==== Source material

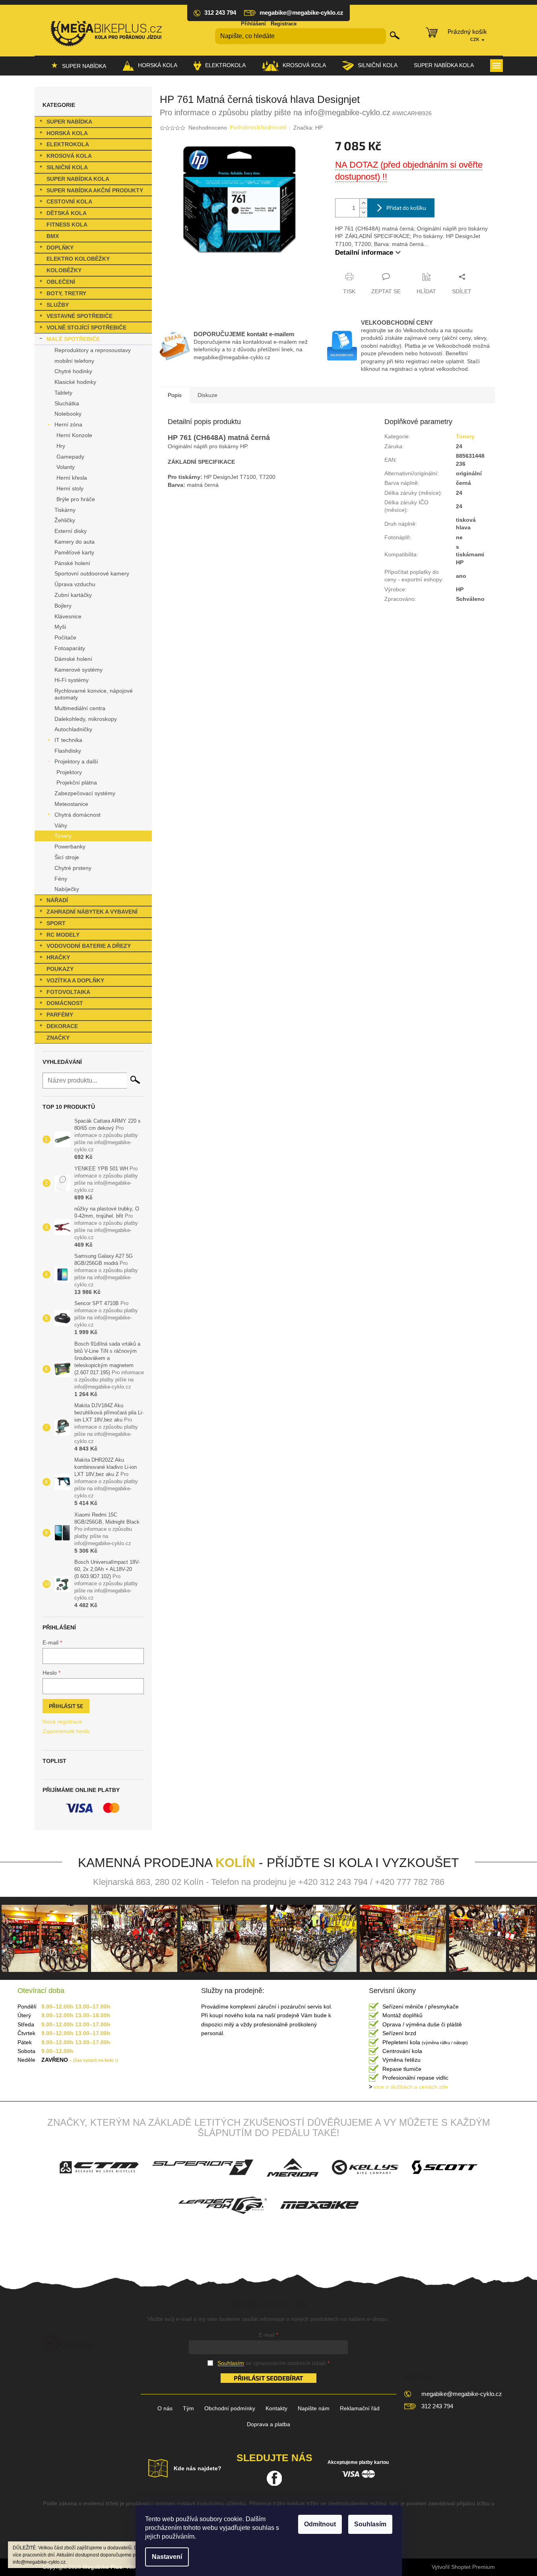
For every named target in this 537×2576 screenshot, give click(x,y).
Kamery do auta (74, 541)
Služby (58, 305)
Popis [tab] (175, 395)
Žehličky (64, 520)
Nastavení (167, 2556)
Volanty (65, 467)
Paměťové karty (74, 552)
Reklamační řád (360, 2408)
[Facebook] (274, 2478)
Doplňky (60, 247)
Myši (60, 627)
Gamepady (70, 456)
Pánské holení (72, 563)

========

Activity
Your answer must be an exact copy of the entries above, with no pictures in it.

Response
For every named target in this 537×2576 screenshot, give click(x,y).
Kamery do auta (74, 541)
Služby (58, 305)
Popis [tab] (175, 395)
Žehličky (64, 520)
Nastavení (167, 2556)
Volanty (65, 467)
Paměťové karty (74, 552)
Reklamační řád (360, 2408)
[Facebook] (274, 2478)
Doplňky (60, 247)
Myši (60, 627)
Gamepady (70, 456)
Pánské holení (72, 563)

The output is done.